A principal comissão da Câmara dos Deputados concluiu nesta terça-feira (29) a votação do projeto que muda as regras e dificulta a demarcação de terras indígenas, contestado pela oposição e por líderes indígenas.
O texto principal do projeto foi aprovado na última quarta-feira (23) por 40 votos a 21 em uma sessão que durou mais de sete horas e que foi marcada por protestos de indígenas.
Nesta terça, os membros da CCJ (Comissão de Constituição e Justiça) apreciaram e rejeitaram sugestões de mudanças ao parecer do deputado Arthur Maia (DEM-BA).
Para ser apreciado pelo plenário da Câmara, o texto precisa ter a urgência aprovada pelos deputados. Caso passe pela Câmara, ainda deve ser submetido ao aval do Senado. Se houver mudanças, volta para a Câmara, antes de seguir à sanção do presidente Jair Bolsonaro.
Segundo a oposição, o presidente da Câmara, Arthur Lira (PP-AL), teria se comprometido a criar um grupo de trabalho para analisar a proposta.
Assim como na semana passada, a votação desta terça também teve tentativa de obstrução da oposição, que buscava retardar a conclusão do processo, e protestos de indígenas contra o texto. O anexo 2, onde os índios protestavam, teve o acesso ao público fechado.
O projeto relatado por Maia muda as regras para demarcação de terras indígenas no país, ao estabelecer um marco temporal para isso.

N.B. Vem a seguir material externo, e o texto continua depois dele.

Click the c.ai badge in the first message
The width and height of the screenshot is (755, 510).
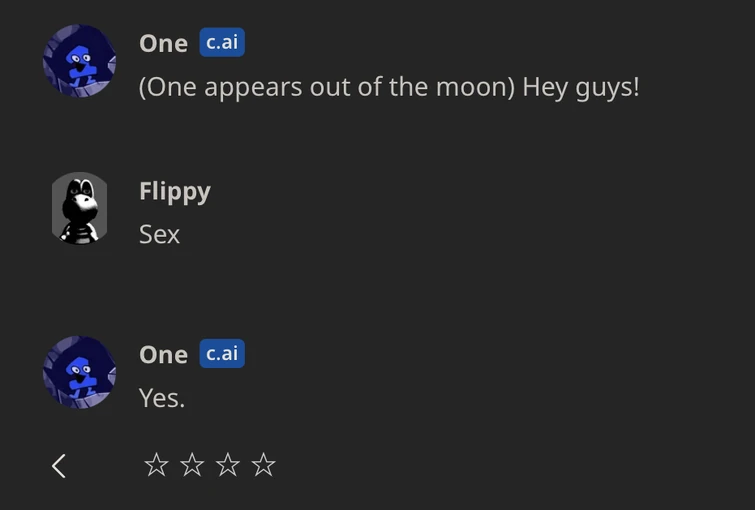[222, 42]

O texto considera terras indígenas as tradicionalmente ocupadas pelos índios na data da promulgação da Constituição Federal de 1988, em 5 de outubro de 1988.
Essas áreas deveriam ser também simultaneamente por eles habitadas em caráter permanente, usadas para suas atividades produtivas, imprescindíveis à preservação dos recursos ambientais necessários a seu bem-estar e necessárias à sua reprodução física e cultural, segundo seus usos, costumes e tradições.

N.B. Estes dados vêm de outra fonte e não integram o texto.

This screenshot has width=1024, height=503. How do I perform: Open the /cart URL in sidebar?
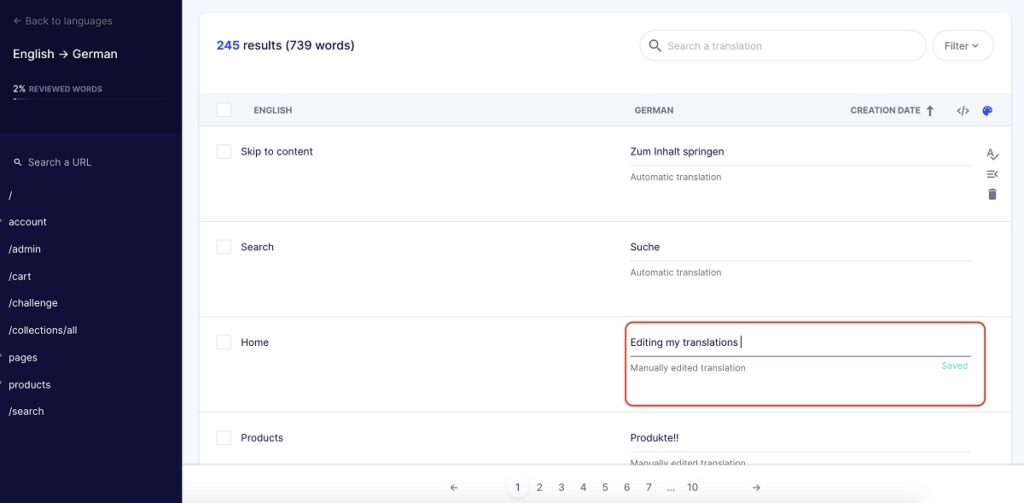click(20, 276)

Segundo o texto, a ausência da comunidade indígena na área na data de promulgação da Constituição descaracteriza o enquadramento na reivindicação da terra indígena, exceto no caso de conflito por posse persistindo até 5 de outubro de 1988.

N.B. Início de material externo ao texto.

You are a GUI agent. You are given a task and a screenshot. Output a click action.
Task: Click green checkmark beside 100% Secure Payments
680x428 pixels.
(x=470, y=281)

A tese é controversa e vista como uma retirada dos direitos de indígenas.
O relator também contemplou no texto condicionantes estabelecidas pelo STF (Supremo Tribunal Federal) na demarcação da terra indígena Raposa Serra do Sol, entre elas a possibilidade de manifestação de interessados em todas as fases do processo administrativo de demarcação de terras.
Hoje, estados, municípios, fazendeiros e demais interessados têm até 90 dias após o início do processo demarcatório para se manifestarem.
O texto proíbe a ampliação de terras indígenas já demarcadas e diz que processos administrativos de demarcação de terras indígenas ainda não concluídos serão adequados à nova lei.
Outro ponto contestado diz respeito às reservas indígenas, estabelecidas pela União para posse e ocupação por comunidades indígenas.
O projeto determina que, em caso de "alteração dos traços culturais da comunidade ou por outros fatores ocasionados pelo decurso do tempo", a União possa retomar a área, dando-lhe outra destinação, ou possa destiná-la ao Programa Nacional de Reforma Agrária, "destinando-se os lotes preferencialmente a indígenas que tenham, caso tenham aptidão agrícola e assim desejem."
O projeto indica que o usufruto dos índios das terras não abrange o aproveitamento de recursos hídricos e potenciais energéticos, que dependerá sempre de autorização do Congresso.
Também não abrange a pesquisa e lavra das riquezas minerais, que dependerão de autorização do Congresso, assim como garimpagem nem a faiscação e outras áreas cuja ocupação atenda a relevante interesse público da União.
O texto assegura a atuação das Forças Armadas e da Polícia Federal em área indígena, independentemente de consulta às comunidades indígenas ou ao órgão indigenista federal competente.
Proíbe ainda a cobrança de tarifas ou valores ou troca pela utilização das estradas, equipamentos públicos, linhas de transmissão de energia ou de quaisquer outros equipamentos e instalações colocados a serviço do público em terras indígenas.
O projeto dispõe ainda sobre o caso de indígenas isolados e diz que cabe ao Estado e à sociedade civil o absoluto respeito a suas liberdades e meios tradicionais de vida, devendo ser ao máximo evitado o contato, salvo para prestar auxílio médico ou para intermediar ação estatal de utilidade pública.
Antes da CCJ, o projeto passou, em 2008, pela comissão de agricultura, pecuária, abastecimento e desenvolvimento rural, onde o parecer foi aprovado, e, no ano seguinte, pela comissão de direitos humanos e minorias, onde a decisão foi pela rejeição do projeto principal e de outros anexados a ele.